QUOTED PASSAGE START

The Israeli war was meant to distract from the events taking place in East Jerusalem. The Israeli designs, however, completely failed as Palestinians in Ramallah, Nablus, Hebron, Haifa and many other Palestinian towns, villages and refugee camps marched in solidarity with Sheikh Jarrah and Gaza, articulating a political discourse which, for the first time, was devoid of factional references.
To quell the Palestinian rebellion, Israel dispatched thousands of soldiers and police, along with armed Jewish settlers and militias in the occupied territories and Israel itself. Many Palestinians were killed in resulting clashes and attacks. The May events, however, have highlighted, not only the unity existing among Palestinians but also the deep racism that has afflicted all sectors of Israeli society. The notion that Palestinians of historic Palestine have assimilated with the new reality and are no longer part of a larger Palestinian body politic, proved completely false.
Boycotts, Divestments and the ICC
The Palestinian resistance at home further mobilised civil society around the world. Rights organisations like Human Rights Watch and Israel’s own B’tselem concluded that Israel is an apartheid state.

QUOTED PASSAGE END

### TASKS FOR THIS EXERCISE
a. According to the passage on the May events in Palestine, which two rights organizations concluded that Israel is an apartheid state?
b. Reproduce the passage on the May events in Palestine, everything from "The Israeli war" down to "of factional references.".
c. Write what comes next in the passage on the May events in Palestine, picking up after its final sentence.
The material that follows was drawn from a separate source.

GIVEN ENTRIES START

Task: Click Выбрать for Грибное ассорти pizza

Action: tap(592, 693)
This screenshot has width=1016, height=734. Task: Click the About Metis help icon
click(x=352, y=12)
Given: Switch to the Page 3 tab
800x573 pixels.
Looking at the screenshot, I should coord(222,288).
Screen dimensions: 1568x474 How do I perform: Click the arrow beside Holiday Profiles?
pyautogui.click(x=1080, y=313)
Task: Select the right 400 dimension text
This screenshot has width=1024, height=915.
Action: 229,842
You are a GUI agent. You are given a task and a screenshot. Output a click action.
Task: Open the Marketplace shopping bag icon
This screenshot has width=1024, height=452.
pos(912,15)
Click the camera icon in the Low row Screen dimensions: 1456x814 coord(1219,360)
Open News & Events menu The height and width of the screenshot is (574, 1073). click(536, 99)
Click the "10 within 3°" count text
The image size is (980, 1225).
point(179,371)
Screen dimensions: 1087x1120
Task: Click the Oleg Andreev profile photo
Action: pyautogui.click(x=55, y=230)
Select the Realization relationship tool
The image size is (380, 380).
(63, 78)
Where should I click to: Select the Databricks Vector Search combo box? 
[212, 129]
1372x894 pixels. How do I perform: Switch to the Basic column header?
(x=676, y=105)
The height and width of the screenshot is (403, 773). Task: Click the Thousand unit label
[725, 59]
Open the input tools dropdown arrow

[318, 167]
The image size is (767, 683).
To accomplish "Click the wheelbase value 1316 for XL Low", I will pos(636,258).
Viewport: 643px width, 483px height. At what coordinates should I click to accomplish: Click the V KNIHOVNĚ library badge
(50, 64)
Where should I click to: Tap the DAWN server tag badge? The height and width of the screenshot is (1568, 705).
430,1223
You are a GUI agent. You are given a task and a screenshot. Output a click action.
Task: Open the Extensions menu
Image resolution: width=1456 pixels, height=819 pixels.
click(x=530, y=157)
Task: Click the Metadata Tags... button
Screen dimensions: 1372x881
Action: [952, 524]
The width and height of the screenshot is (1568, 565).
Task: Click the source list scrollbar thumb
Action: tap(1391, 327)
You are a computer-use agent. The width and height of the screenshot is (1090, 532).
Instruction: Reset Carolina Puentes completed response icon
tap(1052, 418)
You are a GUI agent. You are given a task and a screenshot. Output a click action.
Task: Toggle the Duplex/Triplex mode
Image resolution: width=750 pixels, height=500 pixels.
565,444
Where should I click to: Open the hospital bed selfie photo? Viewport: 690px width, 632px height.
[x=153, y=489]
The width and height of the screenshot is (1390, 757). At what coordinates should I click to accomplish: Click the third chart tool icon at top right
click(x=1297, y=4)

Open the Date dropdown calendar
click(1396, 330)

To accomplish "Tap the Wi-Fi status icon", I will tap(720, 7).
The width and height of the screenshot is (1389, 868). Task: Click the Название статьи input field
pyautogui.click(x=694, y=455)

GIVEN ENTRIES END

### OUTPUTS BY TASK
a. Human Rights Watch and Israel’s own B’tselem.

b.
The Israeli war was meant to distract from the events taking place in East Jerusalem. The Israeli designs, however, completely failed as Palestinians in Ramallah, Nablus, Hebron, Haifa and many other Palestinian towns, villages and refugee camps marched in solidarity with Sheikh Jarrah and Gaza, articulating a political discourse which, for the first time, was devoid of factional references.

c.
The Boycott, Divestment and Sanctions (BDS) movement received many boosts throughout the year as companies, such as the ice cream giant, Ben & Jerry’s, decided to divest from the occupied territories and the sport’s multinational corporation, Nike, has decided to end its operations in Israel entirely, though without rationalising its decision on political grounds.
Additionally, Norway’s largest pension fund, KLP, declared on 5 July that it would no longer invest in firms linked to Israeli settlements. Later in the year, famous Irish novelist, Sally Rooney, announced her refusal to have her bestseller ‘Beautiful World, Where Are You’ published by an Israeli company.
Meanwhile, efforts at holding Israeli war criminals accountable at the International Criminal Court (ICC) continued, unabated. In March, then ICC Chief Prosecutor, Fatou Bensouda, announced the opening of a formal investigation into alleged war crimes in the occupied Palestinian territories. Although Bensouda is no longer at the ICC, the Palestinian case remains active, with the hope that international justice can finally prevail.
Despite the numerous difficulties, the spirit of all Palestinians was lifted, once more, when the Palestinian Olympic delegation entered Tokyo’s Olympic Stadium in July, carrying a Palestinian flag. The small delegation included Palestinians from various regions, cementing Palestinian unity in culture and sports as well.
Resisting Through Hunger
Meanwhile, Palestinian hunger strikers continued their resistance inside Israeli prisons, with prisoners like Kayed Fasfous and Meqdad Al-Qawasmi leading prolonged hunger strikes of 131 and 113 days, respectively, almost resulting in their deaths. In a show of further defiance, six Palestinian prisoners had escaped the Gilboa prison on 6 September. Though they were all caught and reportedly tortured following their re-arrest, the news captivated all Palestinians, who felt empowered with what they perceived to be a heroic quest for freedom.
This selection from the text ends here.